* [Data under study]:
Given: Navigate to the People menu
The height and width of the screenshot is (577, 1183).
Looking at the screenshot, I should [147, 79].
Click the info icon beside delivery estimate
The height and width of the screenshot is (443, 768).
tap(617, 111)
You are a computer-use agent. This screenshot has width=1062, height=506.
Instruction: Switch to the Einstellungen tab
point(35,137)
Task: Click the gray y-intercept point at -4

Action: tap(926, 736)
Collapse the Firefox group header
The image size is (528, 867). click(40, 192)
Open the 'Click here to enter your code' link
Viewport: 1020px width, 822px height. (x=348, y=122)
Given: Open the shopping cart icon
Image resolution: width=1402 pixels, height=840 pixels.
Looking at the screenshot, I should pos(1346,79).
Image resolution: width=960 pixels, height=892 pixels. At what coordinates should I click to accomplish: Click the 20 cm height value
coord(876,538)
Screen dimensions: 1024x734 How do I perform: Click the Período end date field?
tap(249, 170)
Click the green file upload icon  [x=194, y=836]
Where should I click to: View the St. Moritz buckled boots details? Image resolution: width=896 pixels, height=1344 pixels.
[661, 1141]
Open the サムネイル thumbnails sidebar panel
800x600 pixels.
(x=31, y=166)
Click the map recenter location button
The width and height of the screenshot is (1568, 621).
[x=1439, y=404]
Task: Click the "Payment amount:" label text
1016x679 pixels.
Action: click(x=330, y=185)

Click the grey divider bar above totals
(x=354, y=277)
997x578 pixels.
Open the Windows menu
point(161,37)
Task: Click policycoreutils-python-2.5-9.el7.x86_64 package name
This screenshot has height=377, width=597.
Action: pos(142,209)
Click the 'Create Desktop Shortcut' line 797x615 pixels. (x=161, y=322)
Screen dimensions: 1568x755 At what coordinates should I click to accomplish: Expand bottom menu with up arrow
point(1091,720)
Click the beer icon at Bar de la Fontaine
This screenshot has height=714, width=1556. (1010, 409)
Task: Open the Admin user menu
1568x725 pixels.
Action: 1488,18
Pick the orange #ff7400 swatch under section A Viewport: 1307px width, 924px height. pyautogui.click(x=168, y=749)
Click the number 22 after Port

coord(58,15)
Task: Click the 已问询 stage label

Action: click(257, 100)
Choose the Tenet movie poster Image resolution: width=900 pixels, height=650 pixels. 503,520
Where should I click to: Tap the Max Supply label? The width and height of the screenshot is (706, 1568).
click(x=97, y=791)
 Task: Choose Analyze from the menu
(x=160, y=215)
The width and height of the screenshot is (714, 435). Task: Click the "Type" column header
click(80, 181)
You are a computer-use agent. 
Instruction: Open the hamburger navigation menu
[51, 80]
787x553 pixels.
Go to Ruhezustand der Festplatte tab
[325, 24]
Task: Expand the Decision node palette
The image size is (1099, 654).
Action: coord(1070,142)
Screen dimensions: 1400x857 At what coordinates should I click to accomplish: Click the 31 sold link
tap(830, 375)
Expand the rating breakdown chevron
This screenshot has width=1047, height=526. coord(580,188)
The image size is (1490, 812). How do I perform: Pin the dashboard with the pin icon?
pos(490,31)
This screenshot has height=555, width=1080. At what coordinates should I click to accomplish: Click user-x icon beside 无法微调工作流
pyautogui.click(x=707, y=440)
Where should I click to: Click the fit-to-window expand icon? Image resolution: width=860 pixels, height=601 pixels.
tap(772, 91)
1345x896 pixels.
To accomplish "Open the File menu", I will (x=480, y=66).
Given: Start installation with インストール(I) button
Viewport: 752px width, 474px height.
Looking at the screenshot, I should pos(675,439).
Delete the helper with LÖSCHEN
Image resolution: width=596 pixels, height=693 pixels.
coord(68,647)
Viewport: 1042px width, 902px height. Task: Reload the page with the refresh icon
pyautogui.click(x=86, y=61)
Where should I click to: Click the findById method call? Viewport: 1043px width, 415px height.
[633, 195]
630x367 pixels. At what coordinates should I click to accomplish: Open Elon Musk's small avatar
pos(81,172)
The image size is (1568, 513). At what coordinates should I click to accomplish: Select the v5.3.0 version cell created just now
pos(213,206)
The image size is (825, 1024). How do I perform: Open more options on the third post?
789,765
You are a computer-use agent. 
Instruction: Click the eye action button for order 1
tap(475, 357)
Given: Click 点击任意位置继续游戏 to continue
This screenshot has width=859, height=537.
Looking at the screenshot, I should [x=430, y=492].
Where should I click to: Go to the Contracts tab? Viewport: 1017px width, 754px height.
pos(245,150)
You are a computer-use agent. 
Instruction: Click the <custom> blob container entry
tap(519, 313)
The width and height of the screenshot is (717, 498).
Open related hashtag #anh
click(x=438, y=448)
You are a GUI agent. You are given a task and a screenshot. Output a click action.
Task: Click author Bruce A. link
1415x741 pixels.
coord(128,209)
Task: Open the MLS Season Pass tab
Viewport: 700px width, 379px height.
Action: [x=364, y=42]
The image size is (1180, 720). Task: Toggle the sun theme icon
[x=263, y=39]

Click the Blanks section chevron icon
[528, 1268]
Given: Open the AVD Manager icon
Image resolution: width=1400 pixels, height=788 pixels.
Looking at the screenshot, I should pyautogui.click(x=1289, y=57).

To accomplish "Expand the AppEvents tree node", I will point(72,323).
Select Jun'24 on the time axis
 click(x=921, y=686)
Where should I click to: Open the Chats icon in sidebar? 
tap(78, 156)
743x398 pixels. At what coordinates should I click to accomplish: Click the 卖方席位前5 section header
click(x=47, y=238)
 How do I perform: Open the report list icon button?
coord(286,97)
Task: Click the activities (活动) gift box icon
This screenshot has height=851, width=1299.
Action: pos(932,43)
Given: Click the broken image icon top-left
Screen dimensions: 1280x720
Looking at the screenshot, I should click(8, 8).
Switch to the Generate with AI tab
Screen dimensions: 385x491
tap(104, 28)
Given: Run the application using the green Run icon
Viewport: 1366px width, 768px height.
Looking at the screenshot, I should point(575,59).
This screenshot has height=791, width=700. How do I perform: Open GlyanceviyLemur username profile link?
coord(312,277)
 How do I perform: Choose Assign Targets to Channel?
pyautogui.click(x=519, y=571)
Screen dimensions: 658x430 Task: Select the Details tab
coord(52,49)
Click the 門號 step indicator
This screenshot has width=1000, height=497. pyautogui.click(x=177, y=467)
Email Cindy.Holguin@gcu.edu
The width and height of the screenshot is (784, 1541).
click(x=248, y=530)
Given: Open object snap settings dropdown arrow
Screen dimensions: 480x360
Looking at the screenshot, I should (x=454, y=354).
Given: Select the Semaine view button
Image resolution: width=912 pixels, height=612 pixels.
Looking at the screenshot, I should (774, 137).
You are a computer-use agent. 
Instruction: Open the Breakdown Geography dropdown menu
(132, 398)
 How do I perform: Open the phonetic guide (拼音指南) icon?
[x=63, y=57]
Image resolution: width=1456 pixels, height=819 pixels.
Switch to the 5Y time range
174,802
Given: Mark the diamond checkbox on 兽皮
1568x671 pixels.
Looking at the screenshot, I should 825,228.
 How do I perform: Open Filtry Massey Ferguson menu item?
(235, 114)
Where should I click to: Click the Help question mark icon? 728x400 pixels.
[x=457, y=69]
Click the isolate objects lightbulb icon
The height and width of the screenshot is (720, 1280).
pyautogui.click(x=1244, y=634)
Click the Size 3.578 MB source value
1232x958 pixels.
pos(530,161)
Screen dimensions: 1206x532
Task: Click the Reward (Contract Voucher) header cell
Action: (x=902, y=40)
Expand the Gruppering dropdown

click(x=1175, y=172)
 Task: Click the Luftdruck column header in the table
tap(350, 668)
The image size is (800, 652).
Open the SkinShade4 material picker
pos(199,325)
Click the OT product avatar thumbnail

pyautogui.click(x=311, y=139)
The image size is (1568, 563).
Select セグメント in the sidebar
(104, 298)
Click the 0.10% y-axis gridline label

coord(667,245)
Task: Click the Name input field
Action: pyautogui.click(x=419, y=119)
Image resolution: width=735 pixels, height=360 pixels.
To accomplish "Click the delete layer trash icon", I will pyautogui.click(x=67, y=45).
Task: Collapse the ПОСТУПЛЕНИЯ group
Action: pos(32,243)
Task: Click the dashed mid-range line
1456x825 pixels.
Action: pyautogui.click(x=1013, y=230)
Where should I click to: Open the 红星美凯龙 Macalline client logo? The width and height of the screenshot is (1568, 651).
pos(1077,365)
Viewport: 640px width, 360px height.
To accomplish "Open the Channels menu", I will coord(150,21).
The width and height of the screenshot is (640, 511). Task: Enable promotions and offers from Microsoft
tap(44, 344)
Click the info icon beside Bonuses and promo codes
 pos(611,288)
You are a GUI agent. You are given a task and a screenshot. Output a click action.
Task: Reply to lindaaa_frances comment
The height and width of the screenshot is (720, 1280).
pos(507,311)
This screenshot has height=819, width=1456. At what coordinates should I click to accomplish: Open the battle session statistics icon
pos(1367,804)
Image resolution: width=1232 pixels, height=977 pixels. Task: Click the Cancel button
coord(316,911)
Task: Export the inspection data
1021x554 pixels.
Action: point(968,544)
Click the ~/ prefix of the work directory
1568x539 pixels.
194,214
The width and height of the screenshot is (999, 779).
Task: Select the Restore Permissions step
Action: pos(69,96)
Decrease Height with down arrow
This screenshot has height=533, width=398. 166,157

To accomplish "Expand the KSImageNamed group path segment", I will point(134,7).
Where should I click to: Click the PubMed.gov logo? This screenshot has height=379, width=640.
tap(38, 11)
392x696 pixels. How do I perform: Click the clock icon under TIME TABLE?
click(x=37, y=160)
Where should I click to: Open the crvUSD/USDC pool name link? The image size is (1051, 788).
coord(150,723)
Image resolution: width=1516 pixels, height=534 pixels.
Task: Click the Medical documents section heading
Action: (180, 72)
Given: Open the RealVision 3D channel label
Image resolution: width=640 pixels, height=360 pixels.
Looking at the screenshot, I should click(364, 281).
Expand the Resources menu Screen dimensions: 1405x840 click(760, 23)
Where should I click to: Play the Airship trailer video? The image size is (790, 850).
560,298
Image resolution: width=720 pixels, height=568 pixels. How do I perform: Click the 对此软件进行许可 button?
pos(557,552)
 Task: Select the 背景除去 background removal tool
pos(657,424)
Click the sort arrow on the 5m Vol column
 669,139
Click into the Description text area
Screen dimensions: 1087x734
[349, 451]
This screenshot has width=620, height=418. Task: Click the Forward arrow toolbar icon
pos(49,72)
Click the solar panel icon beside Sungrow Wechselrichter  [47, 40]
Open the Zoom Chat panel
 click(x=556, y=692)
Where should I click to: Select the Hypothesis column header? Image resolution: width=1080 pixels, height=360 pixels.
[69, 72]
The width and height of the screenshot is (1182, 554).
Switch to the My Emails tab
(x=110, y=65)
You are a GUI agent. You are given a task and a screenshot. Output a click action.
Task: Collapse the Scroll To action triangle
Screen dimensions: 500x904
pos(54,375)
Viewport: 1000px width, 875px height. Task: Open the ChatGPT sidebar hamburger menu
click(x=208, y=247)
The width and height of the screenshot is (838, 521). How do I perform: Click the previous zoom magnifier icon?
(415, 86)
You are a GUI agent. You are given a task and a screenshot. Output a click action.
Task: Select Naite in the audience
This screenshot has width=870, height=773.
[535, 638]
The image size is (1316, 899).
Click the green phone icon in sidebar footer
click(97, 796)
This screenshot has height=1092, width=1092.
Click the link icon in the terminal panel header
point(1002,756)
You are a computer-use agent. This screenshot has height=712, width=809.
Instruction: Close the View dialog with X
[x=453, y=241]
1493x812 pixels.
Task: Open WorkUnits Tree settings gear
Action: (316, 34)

* [What is being asked]:
The answer must be every line of the records that contains the word "text".

* [Output of the exercise]:
Task: Click the "Payment amount:" label text
Click into the Description text area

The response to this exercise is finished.